When I stated before that the movie takes itself seriously I intend that to mean they do not intentionally poke fun at their subject, all fourth walls remain firmly intact. That being said the movie is often times hilarious campy fun. Don’t go in expecting to ponder whether these events occurred, rather go in with the expectation of seeing images like Abraham Lincoln leaping from horse to horse in a crazed stampede cause by a vampire he seeks to kill. This movie is destined to be a riff target for any number of B-movie lovers, it’s just been primed for it. The acting is well done but there is always an air of silliness that cannot be brushed aside no matter how competently the script is handled, even in the most dire of situations. In fact, I was reminded heavily of “The Whitest Kids You Know” historical sketches as I viewed the interactions on screen and kept expecting Abraham Lincoln to tell someone to “calm down, just caaalm down”.

I don’t want to give the wrong impression that this movie is without faults. Directed by Timur Bekmambetov the film suffers from some poorly enacted CGI effects in places much like his other recent crazy action romp title “Wanted”. There were also issues with believability. “But Kevin” you say, “this is a movie about our 16th president… hunting vampires, what’s to believe?” I’ll tell you people in my head. If you intend this to be a secret history of a real man, and that real man can chop a tree down with one swing of an axe, you are going to have to offer some explanation as to just how he can do such a thing. Lincoln is suppose to be a regular guy, highly trained as he may be, he is still human. I cite images of him leaping across the backs of stampeding horses as a callback. Items like this take me out of the experience, however they do add heavily to the camp so I may be inclined to forgive.

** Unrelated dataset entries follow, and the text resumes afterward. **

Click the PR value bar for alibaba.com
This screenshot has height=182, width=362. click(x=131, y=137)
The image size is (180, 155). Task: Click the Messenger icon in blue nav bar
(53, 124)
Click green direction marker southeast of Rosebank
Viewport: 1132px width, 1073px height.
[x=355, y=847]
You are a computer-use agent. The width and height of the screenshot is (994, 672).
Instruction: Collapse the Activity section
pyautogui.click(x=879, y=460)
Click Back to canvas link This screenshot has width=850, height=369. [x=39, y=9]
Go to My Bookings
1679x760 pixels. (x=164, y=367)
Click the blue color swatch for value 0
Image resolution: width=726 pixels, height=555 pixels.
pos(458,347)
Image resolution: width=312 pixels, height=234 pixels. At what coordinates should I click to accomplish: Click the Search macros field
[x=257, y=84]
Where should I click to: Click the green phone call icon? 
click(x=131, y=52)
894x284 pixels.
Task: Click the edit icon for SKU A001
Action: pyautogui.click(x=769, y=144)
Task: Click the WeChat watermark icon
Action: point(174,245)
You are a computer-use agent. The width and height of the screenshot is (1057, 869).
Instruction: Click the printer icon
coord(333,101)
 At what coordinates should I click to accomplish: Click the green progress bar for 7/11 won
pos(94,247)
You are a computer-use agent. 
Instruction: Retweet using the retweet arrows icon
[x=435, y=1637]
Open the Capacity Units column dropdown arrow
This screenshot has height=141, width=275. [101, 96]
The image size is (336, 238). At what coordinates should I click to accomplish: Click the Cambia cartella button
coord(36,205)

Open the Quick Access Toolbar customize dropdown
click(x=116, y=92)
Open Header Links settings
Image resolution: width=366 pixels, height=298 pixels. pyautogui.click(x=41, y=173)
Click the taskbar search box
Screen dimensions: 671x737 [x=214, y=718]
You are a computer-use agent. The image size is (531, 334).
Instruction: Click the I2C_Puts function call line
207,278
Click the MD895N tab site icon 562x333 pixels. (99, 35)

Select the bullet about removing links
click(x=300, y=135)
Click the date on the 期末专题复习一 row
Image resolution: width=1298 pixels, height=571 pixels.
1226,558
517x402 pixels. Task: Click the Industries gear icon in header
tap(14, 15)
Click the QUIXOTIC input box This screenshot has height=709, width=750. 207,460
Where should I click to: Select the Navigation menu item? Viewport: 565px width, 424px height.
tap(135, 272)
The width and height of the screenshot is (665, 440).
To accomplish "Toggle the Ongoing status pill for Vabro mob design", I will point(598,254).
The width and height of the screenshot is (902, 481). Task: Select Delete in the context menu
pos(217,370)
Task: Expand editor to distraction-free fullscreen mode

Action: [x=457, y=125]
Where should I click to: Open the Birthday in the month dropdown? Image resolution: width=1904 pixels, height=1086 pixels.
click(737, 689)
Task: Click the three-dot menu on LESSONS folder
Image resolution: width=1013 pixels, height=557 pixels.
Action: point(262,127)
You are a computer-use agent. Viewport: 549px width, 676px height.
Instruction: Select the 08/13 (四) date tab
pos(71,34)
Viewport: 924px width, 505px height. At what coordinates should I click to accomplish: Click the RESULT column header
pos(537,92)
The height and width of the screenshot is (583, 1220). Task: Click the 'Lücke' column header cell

In the end “Abraham Lincoln: Vampire Hunter” delivers fairly well on its premise, it truly is incredible how this alternative history can slip so seamlessly into the mysterious gaps of our favorite rail-splitter’s past. Though to say it was historically accurate would simply be a farce, and some may not take kindly to the oversimplification of some of our country’s ugliest atrocities. The plot moves along crisply with only a few sluggish portions but at times feels a mite disjointed and some of the decisions made by the villains make little sense to me. Bottom line, if you are in the mood for some truly inventive action scenes, a playful romp in history, and some good old fashioned vampire killin’ give it a go.

I hear the book is leaps and bounds better, I intend to check it out.